Die Sunniten müssen eingebunden werden

Die Einbindung der Sunniten in die neuen Machtstrukturen gilt als zentral für die Vermeidung eines Bürgerkriegs im Irak. Rund 20 Prozent der 26 Millionen Iraker bekennen sich zur sunnitischen Richtung des Islam. Da die meisten von ihnen die Wahl am 30. Januar boykottierten, wird die Regierung von Schiiten und Kurden dominiert. Die Sunniten gehörten unter Präsident Saddam Hussein zur herrschenden Elite. Sunnitische Extremisten haben in den vergangenen Monaten Dutzende Selbstmordanschläge verübt.

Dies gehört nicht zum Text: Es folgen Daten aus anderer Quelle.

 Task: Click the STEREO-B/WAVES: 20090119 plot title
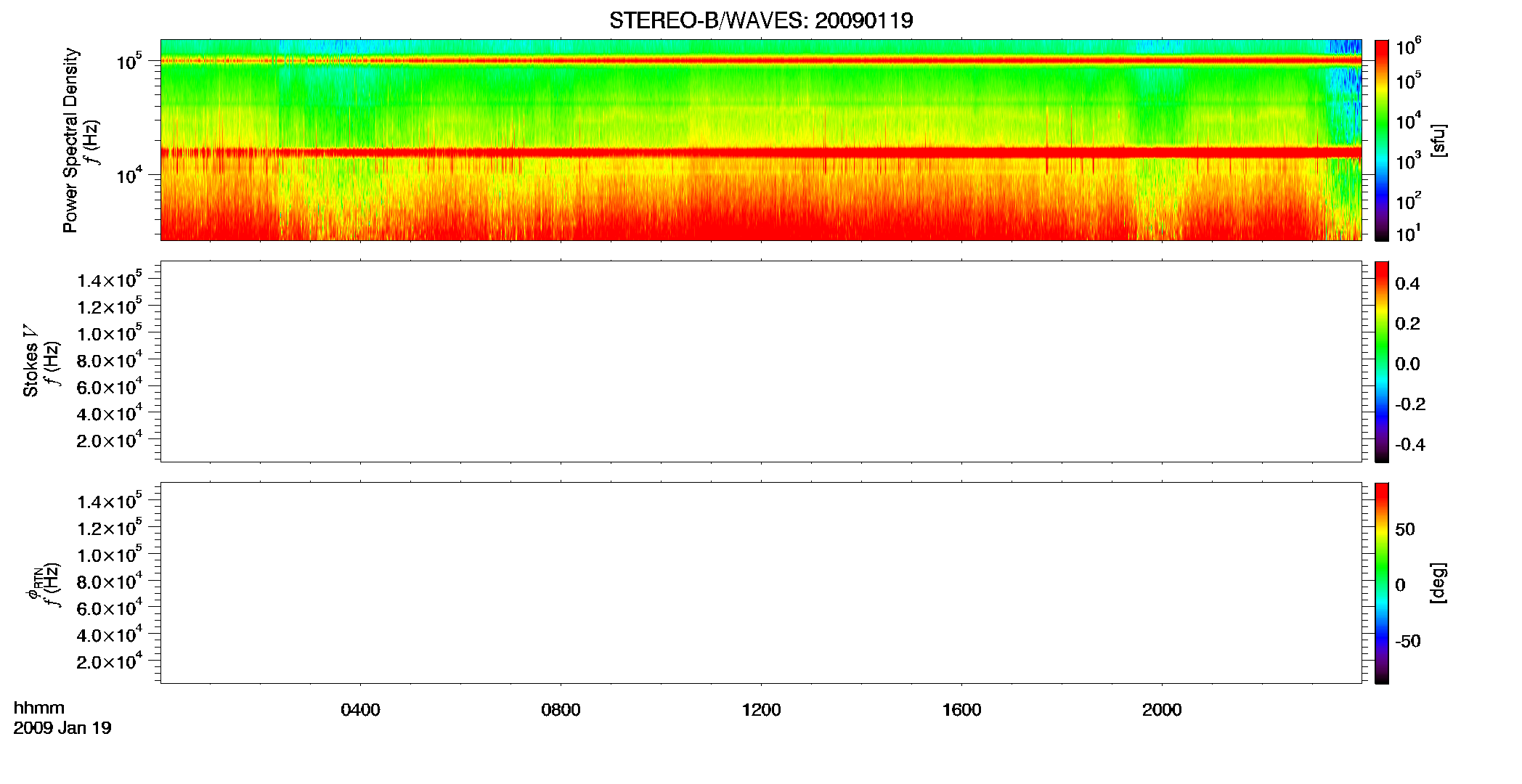tap(761, 20)
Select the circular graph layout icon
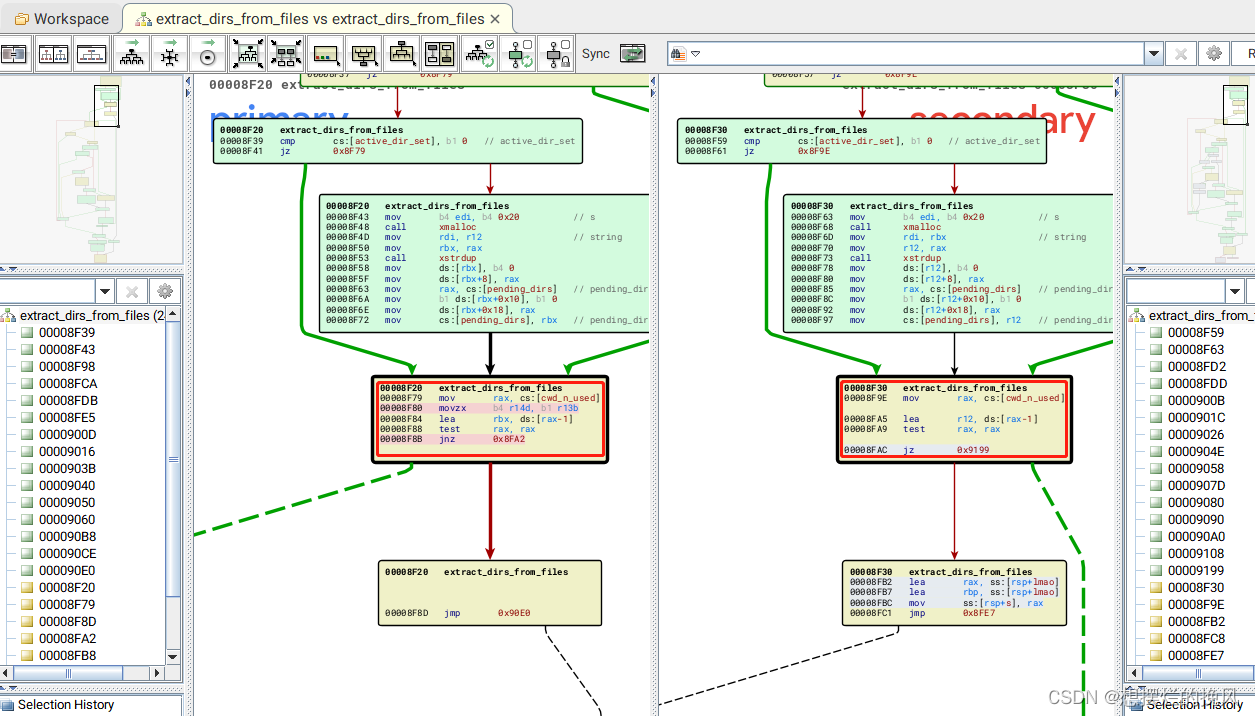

Rumsfeld sagte, am Ende seien es die Iraker und nicht die Koalitionstruppen, die sich mit den Extremisten auseinander setzen müssten. "Die Gewalt wird mit der Zeit von den Irakern niedergeschlagen werden. Ausländer werden die Aufstände nicht bekämpfen." Die Gewalt könne noch bis zu zwölf Jahren andauern. "Wir werden ein Umfeld schaffen, dass es den irakischen Sicherheitskräften und dem irakischen Volk ermöglicht, gegen die Aufständischen vorzugehen", sagte Rumsfeld.

Bush unter Druck

Angesichts der nahezu täglichen Anschläge im Irak wächst in den USA der Druck auf Präsident George W. Bush, seine Irak-Politik zu ändern und die Truppen abzuziehen. Bislang sind mehr als 1700 US-Soldaten in dem Golfstaat ums Leben gekommen, weit mehr als 100.000 US-Soldaten befinden sich noch im Irak.